Who of us has not known the pain of an ethical or moral dilemma when the institutional congruence is absent and there is no support for client advocacy? Each of us needs to ask ourselves some difficult questions, What is my vision for midwifery? What is my vision for maternity services? Am I satisfied with the status quo in maternity care in this country? How do I support/ encourage/ nurture my midwifery colleagues, especially the up and coming midwives? Am I part of the solution or am I part of the problem? What is the culture in my organisation? Is conflict and change seen as an opportunity or a threat. Are problems and differences of ideology dealt with openly or smoothed over and ignored. Is the emphasis on individual or shared action and responsibility? Do we recognise that change is an ongoing process, that it has circularity and is not an event that just happens?

Social justice is a necessity. Equity, access, co operation and participation in decision making are vital. We need to focus on outcomes and work together to create meaningful, rich rewarding lives. Ruth Lubic, a midwife and author visited Australia lasts November 1994 and spoke about instituting change and innovation in maternity services. Ms Lubic spoke about the barriers and conflicts she faced in establishing an Independent freestanding birth centre in New York City.

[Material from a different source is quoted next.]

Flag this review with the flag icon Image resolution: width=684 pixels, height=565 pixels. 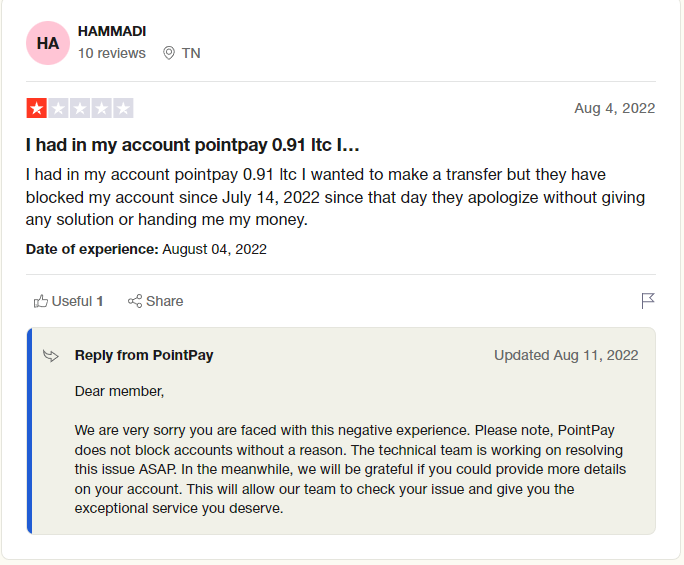[648, 301]
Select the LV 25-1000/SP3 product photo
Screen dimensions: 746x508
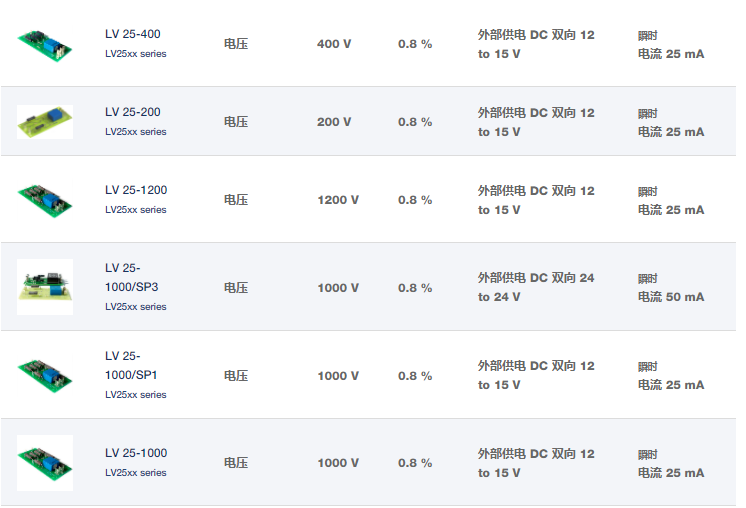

Ms Lubic was truly inspirational as she outlined her steps for professional success. These are:

  • begin with the needs of the people you serve
  • take care of all the people of the nation
  • trust your caring instincts
  • learn to tolerate uncertainty
  • choose your professional colleagues for their caring philosophy
  • be aware of the limits of the medical model
  • avoid anger (consumes energy)
  • avoid bitterness against professional adversaries
  • base design for change on the best science possible
  • overcome the fear of leadership

Jodie was at the conference in November. I spoke to her and we discussed the concepts Ms Lubic espoused. I last saw Jodie in May at a Educators workshop. We were to meet again at the follow up workshop the week of her death. I feel very sad that Jodie has died and it is tragic that our profession has lost one of its' talented and caring daughters. We must all ensure by our actions and our behaviour that Jodie's death was not in vain. Farewell Jodie, we will remember and miss you.

References

  1. Chamberlain, M. 1984, 'The making of a male medical monopoly' in The New Our bodies, Ourselves, eds. Phillips, A. Rakusen, J. Penguin Books, London.
  2. Lubic, R. 1994, Barriers and Conflicts in Maternity Care Innovation. Conference proceedings Birth Issues --- Choice, control and decision making CAPERS 1994
  3. Pitt, H. 1995 'Bullying bosses: cost to business starts to mount.' The Sydney Morning Herald September 14th 1995.
  4. Ashley, J. 1980 Power in Structured Misogyny Aspen Systems Corp.
  5. Clare, J. 1993, 'A challenge to the rhetoric of emancipation:recreating a professional culture', Journal of Advanced Nursing, No.18 pages 1033-1038
  6. Doering, L. 1992, 'Power and knowledge in nursing: A feminist poststructuralist view, Advances Nursing Science, No.14 pages 24-33
  7. Millette, B. 1993, 'Client Advocacy and the Moral Orientation of Nurses' Western Journal of Nursing Research, 15 (5) pages 607-618
  8. Roberts, S. 1994, 'Oppressed group behaviour: implications for nursing', Revolution the Journal of Nurse Empowerment, Fall, pages 29-35
  9. Hedin, B. 1986, 'A case study of oppressed group behaviour in Nurses', Image: Journal of Nursing Scholarship, Vol.18, No. 2. pages 53-57
  10. Roberts, J. 1986, 'Games Nurses Play', American Journal of Nursing, July, pages 848-849.

Carolyn Hastie is a midwife with considerable community and hospital experience and is based outside Sydney, Australia. She welcomes responses to this article and can be contacted at: heartlgc@bigpond.net.au.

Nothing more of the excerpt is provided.